TASK GOAL -
In your reply, reproduce the lines from the first one below to the line containing "Image resolution: width=597", inclusive, exactly as they stand.

TASK INPUTS -

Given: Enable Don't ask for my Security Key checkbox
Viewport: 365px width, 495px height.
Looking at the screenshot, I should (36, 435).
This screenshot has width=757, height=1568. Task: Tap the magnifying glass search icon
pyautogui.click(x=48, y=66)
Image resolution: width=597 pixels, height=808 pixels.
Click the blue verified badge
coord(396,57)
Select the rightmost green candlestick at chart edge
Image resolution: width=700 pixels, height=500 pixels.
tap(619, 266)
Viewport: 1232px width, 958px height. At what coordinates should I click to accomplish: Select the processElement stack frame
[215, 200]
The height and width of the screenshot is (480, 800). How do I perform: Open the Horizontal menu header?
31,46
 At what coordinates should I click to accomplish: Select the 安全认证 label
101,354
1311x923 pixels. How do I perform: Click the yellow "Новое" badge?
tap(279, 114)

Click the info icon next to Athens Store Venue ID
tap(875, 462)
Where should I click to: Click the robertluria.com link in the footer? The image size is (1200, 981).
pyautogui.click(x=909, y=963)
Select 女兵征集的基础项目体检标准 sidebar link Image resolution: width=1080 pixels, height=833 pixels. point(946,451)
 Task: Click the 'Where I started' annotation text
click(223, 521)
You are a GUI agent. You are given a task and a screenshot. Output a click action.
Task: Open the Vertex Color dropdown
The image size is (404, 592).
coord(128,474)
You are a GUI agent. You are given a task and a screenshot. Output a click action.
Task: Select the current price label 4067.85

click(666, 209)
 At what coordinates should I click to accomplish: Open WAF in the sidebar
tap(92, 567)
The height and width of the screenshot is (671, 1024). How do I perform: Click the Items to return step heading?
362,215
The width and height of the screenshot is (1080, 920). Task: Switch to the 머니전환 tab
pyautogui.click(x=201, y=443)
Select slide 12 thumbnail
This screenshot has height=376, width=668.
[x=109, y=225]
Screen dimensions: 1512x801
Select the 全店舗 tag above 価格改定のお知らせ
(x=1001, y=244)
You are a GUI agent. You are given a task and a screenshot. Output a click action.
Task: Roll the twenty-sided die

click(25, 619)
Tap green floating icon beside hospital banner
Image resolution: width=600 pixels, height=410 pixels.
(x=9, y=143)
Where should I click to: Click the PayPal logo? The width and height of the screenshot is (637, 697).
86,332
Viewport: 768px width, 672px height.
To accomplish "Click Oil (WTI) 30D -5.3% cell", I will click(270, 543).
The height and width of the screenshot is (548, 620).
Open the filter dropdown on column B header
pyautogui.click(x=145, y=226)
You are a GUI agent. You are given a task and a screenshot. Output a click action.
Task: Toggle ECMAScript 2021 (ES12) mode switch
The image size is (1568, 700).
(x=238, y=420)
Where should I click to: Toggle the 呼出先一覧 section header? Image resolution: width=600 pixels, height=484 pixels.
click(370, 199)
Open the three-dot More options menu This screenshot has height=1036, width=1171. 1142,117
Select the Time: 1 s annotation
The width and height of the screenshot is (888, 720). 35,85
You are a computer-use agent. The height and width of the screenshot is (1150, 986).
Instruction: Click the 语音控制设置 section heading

REPLY -
Given: Enable Don't ask for my Security Key checkbox
Viewport: 365px width, 495px height.
Looking at the screenshot, I should (36, 435).
This screenshot has width=757, height=1568. Task: Tap the magnifying glass search icon
pyautogui.click(x=48, y=66)
Image resolution: width=597 pixels, height=808 pixels.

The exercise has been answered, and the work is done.